A comissão dos sindicatos e associados das forças de segurança afirmou esta quarta-feira ter encontrado «total abertura» por parte do PSD para encontrar «soluções» para as reivindicações dos polícias, tendo os sociais-democratas qualificado de «razoáveis» as pretensões.

«Foi uma reunião positiva e o PSD demonstrou total abertura para encontrar com as organizações sindicais soluções», disse à Lusa Paulo Rodrigues, da comissão, referindo que o vice-presidente do PSD Marco António Costa qualificou de «preocupantes e razoáveis» as questões dos polícias.

Segundo Paulo Rodrigues, o dirigente social-democrata considerou que são matérias que «o Governo tem condições de resolver», faltando «criar as condições específicas para se poder encontrar a tal solução».

Representantes da comissão permanente dos sindicatos e associados dos profissionais das forças e serviços de segurança estiveram hoje reunidos mais de duas horas com o vice-presidente do PSD Marco António Costa, na sede do partido, em Lisboa, num encontro que decorreu a pedido das organizações das forças de segurança.

Um novo encontro ficou marcado para janeiro «para aprofundar as questões» e «olhar para as soluções que o PSD vai sugerir ao Governo», anunciou Paulo Rodrigues.

A questão da manifestação de polícias que, recentemente, invadiu as escadarias da Assembleia da República, foi, segundo Paulo Rodrigues, abordada de forma «muito superficial».

«Nenhuma organização sindical que faz parte da comissão coordenadora concorda com aquela situação, seria uma irresponsabilidade, mas aquela situação é consequência de um mal-estar que tem existido nas forças policiais e que se arrasta há alguns anos», declarou.

Paulo Rodrigues contou que a comissão levou à reunião com o PSD uma «grande preocupação em como as polícias vão funcionar em 2014» com os cortes previstos no Orçamento do Estado para 2014.

Os representantes das forças de segurança levantaram também «questões que se perdem com criação de estatutos, alteração de estatutos, ou o reconhecimento da especificidade da função policial, e a decisão definitiva da opção de ter políticas de cariz civil e de cariz militar».

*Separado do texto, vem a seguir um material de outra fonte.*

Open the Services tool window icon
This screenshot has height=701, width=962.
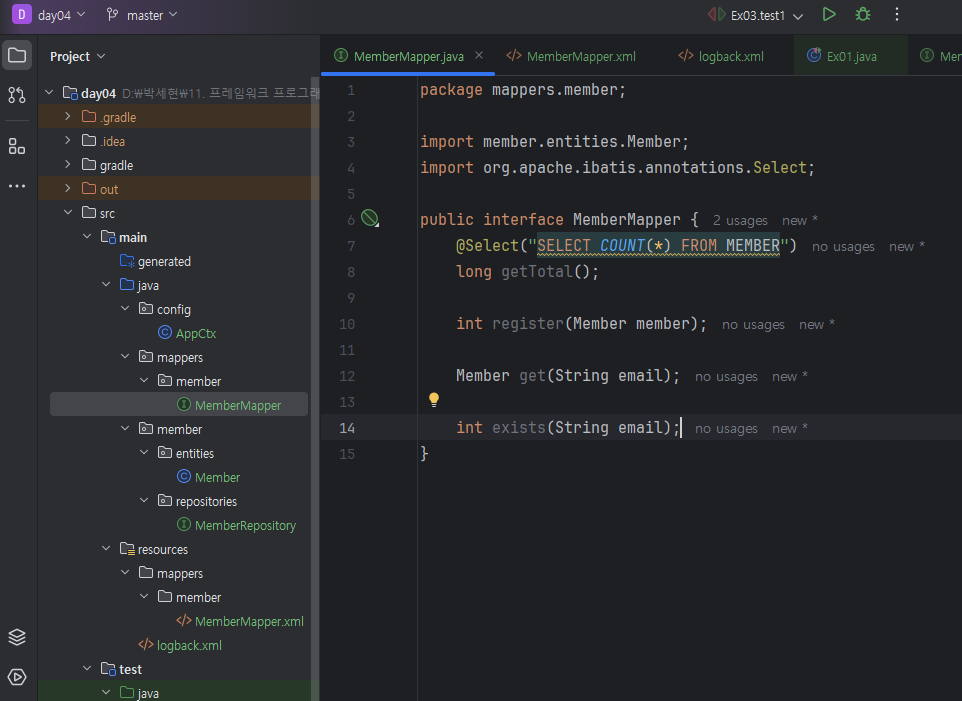point(17,676)
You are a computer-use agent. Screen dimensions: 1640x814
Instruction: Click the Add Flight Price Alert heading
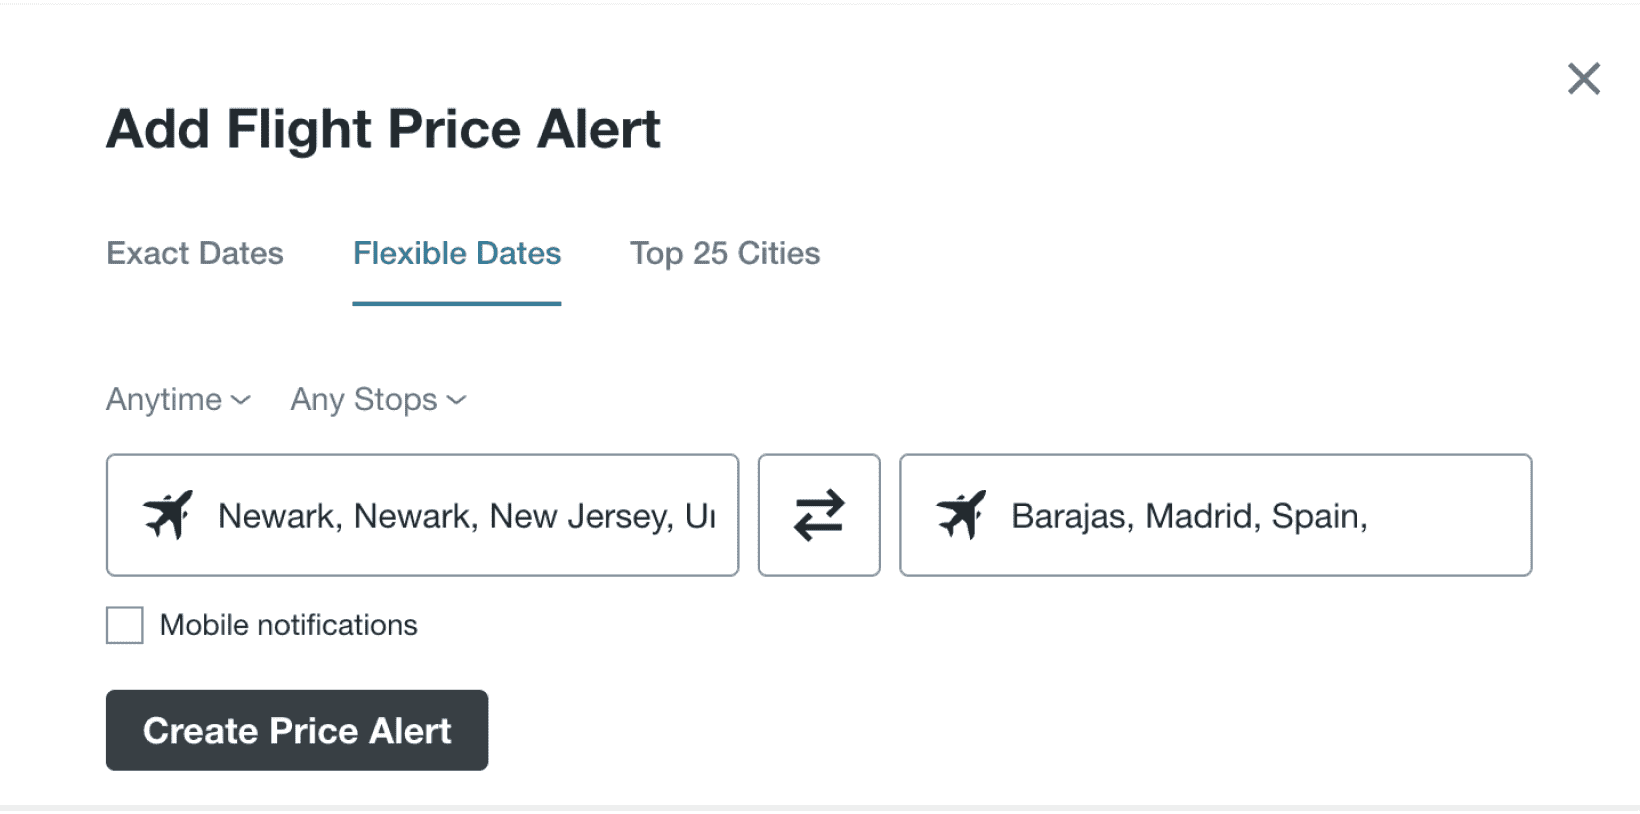pyautogui.click(x=383, y=129)
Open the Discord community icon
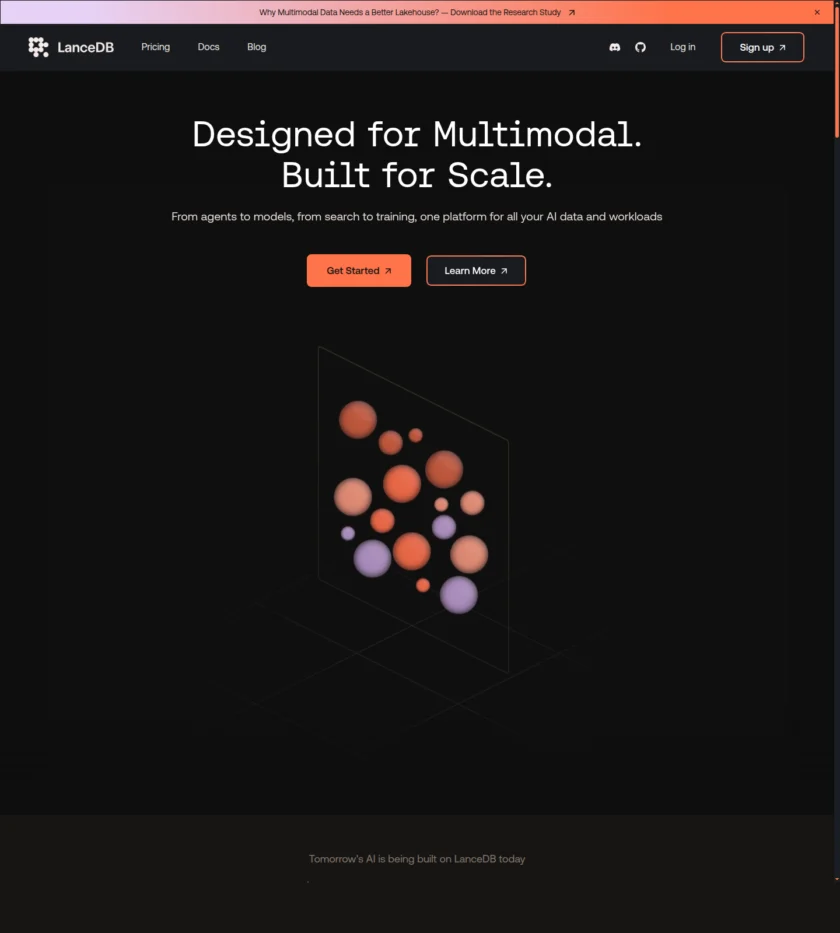The width and height of the screenshot is (840, 933). [x=615, y=47]
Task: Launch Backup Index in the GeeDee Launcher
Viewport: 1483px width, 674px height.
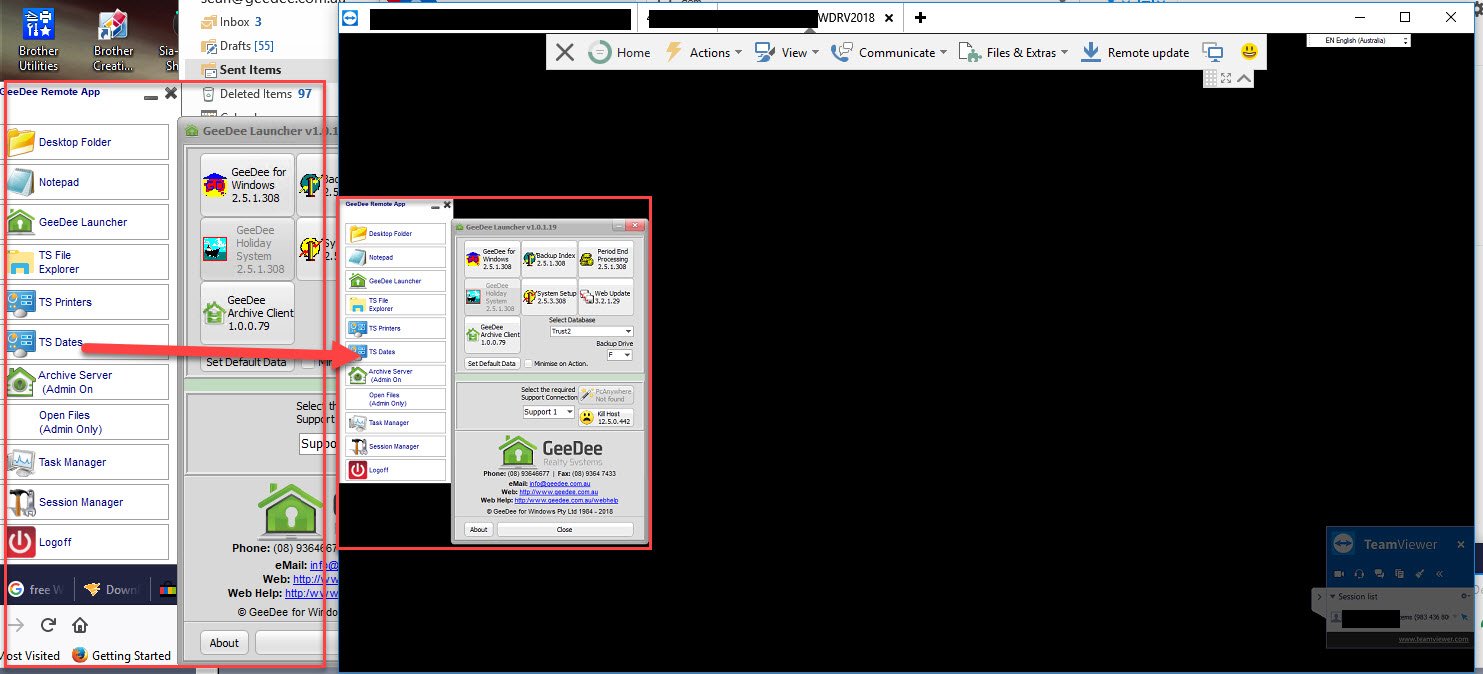Action: pos(549,259)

«Há um conjunto de situações que se prendem não só com questões sócio profissionais, mas também com questões que têm a ver com a própria orgânica das instituições policiais», declarou, considerando que essas matérias precisam de ser solucionadas porque «criam alguma instabilidade e condicionam aquele que é o normal funcionamento das instituições e a segurança do país».

A comissão pediu reuniões a todos os partidos políticos.

Nenhum dirigente do PSD prestou declarações aos jornalistas sobre a reunião.